=== EXTRACTED ENTRIES ===
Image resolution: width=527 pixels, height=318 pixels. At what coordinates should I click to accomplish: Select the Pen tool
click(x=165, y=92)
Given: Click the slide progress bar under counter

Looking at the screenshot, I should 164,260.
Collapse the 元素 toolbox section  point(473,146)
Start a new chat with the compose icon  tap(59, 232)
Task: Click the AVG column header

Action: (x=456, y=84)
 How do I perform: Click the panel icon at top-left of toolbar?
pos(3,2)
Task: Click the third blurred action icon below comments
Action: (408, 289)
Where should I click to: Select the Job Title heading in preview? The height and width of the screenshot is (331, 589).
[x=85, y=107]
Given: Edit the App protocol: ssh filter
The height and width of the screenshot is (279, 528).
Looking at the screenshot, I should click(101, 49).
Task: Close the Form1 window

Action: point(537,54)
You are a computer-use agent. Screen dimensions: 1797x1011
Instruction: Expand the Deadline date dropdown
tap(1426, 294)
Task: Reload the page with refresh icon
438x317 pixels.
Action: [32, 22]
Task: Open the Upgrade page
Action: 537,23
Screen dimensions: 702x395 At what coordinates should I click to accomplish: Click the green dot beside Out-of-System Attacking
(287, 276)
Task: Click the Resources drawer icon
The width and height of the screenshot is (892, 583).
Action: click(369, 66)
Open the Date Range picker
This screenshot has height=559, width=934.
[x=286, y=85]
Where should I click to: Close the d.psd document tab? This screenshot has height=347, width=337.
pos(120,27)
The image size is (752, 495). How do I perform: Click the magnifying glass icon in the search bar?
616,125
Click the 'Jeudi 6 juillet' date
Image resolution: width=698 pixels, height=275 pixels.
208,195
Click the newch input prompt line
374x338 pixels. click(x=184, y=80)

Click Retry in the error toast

=== AIM OF THE EXERCISE ===
Copy every item above word for word, keeping each line as it appears.

=== COMPLETE ANSWER ===
Image resolution: width=527 pixels, height=318 pixels. At what coordinates should I click to accomplish: Select the Pen tool
click(x=165, y=92)
Given: Click the slide progress bar under counter

Looking at the screenshot, I should 164,260.
Collapse the 元素 toolbox section  point(473,146)
Start a new chat with the compose icon  tap(59, 232)
Task: Click the AVG column header

Action: (x=456, y=84)
 How do I perform: Click the panel icon at top-left of toolbar?
pos(3,2)
Task: Click the third blurred action icon below comments
Action: (408, 289)
Where should I click to: Select the Job Title heading in preview? The height and width of the screenshot is (331, 589).
[x=85, y=107]
Given: Edit the App protocol: ssh filter
The height and width of the screenshot is (279, 528).
Looking at the screenshot, I should click(101, 49).
Task: Close the Form1 window

Action: point(537,54)
You are a computer-use agent. Screen dimensions: 1797x1011
Instruction: Expand the Deadline date dropdown
tap(1426, 294)
Task: Reload the page with refresh icon
438x317 pixels.
Action: [32, 22]
Task: Open the Upgrade page
Action: 537,23
Screen dimensions: 702x395 At what coordinates should I click to accomplish: Click the green dot beside Out-of-System Attacking
(287, 276)
Task: Click the Resources drawer icon
The width and height of the screenshot is (892, 583).
Action: click(369, 66)
Open the Date Range picker
This screenshot has height=559, width=934.
[x=286, y=85]
Where should I click to: Close the d.psd document tab? This screenshot has height=347, width=337.
pos(120,27)
The image size is (752, 495). How do I perform: Click the magnifying glass icon in the search bar?
616,125
Click the 'Jeudi 6 juillet' date
Image resolution: width=698 pixels, height=275 pixels.
208,195
Click the newch input prompt line
374x338 pixels. click(x=184, y=80)

Click Retry in the error toast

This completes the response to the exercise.